Parenthood And Quirky Children

By Azore Opio

Have you ever wondered what young people would do, if they had no elders to shock? And what elders would talk about, if they had no children to shock them – the schoolboy smoking a cigarette clumsily in the school toilet or openly in the street. The indifference, that youthful offhandedness with which gangs of youths wear their pantaloons below their buttocks to show off their underwear, a young girl finding it divine to wear artificial eyelashes, tight-fitting mini-skirts to show off her nubile thighs and bulging behind? It is more than probable that these youngsters do all these less for their own pleasure than to transfix the older class. And to belong.

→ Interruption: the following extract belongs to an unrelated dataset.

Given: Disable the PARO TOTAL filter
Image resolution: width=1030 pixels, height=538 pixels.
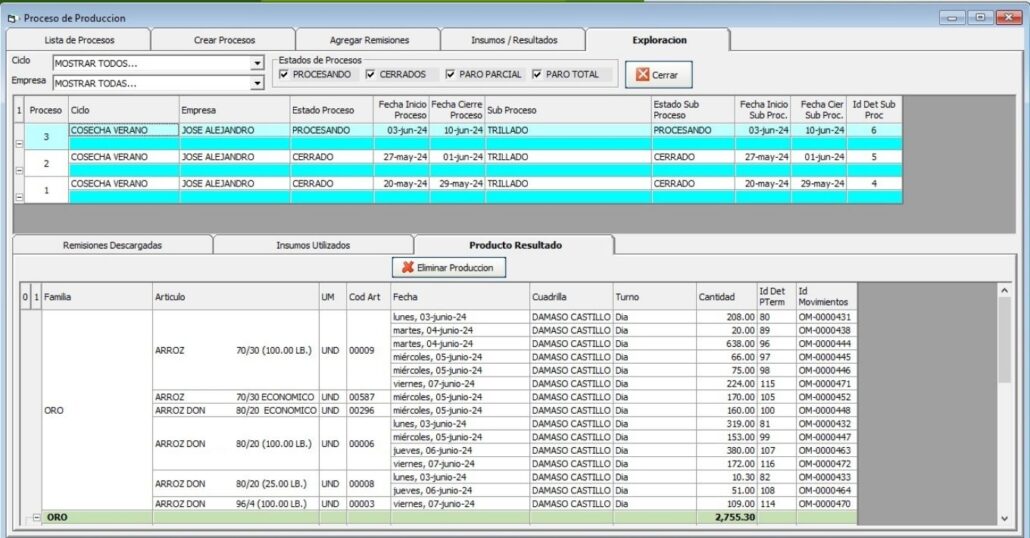Looking at the screenshot, I should (538, 74).
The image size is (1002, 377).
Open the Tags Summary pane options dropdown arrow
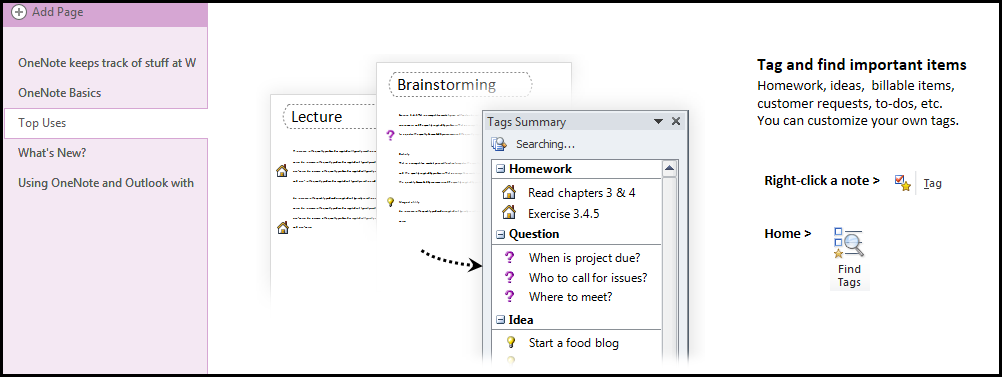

Nowadays, children grow up in the anecdotal cult of ephemeral divinities. They tend to know more about stars than they do about their parents. Very often, now, stars provide the pasture on which children graze. The walls of their rooms are splattered with coloured photos of these starry fellows. And now, the Internet will be the death of many. The Internet is the modern supersonic supermarket where pornography and homosexuality are sold and new members are recruited into drug and crime syndicates.

Our children, like all other children who have grown on this earth, have been lured to their doom by fashion, advertisement and movies made to present violence, blood and death as the in-things. The youths have been led to trade traditional values, sensible life principles such as truth, morality and integrity, for fast wealth, bogus success and immediate self-gratification – winning at all cost. They want instant success. And want it now! For this, we can but only thank the parents and the media.

Parents these days do not seem to have much impact on their children; they take the easy way out and let the youngsters grow like weed. They prefer to hang out late into the night, knocking out more than one bottle too many and having little quality time with their kids. When we throw in seductive TV and other media programmes, we have a bunch of misled children and their parents who believe that success is the possession of material wealth; that success, or is it happiness? is rooted in outward looks; the glittering things we purchase and flaunt, living for show.

Parents will have to take a new hard look at the mythical standard of success spread by the media like cancer and take even a harder decision at what success is all about and on which direction to point to their kids to find real happiness.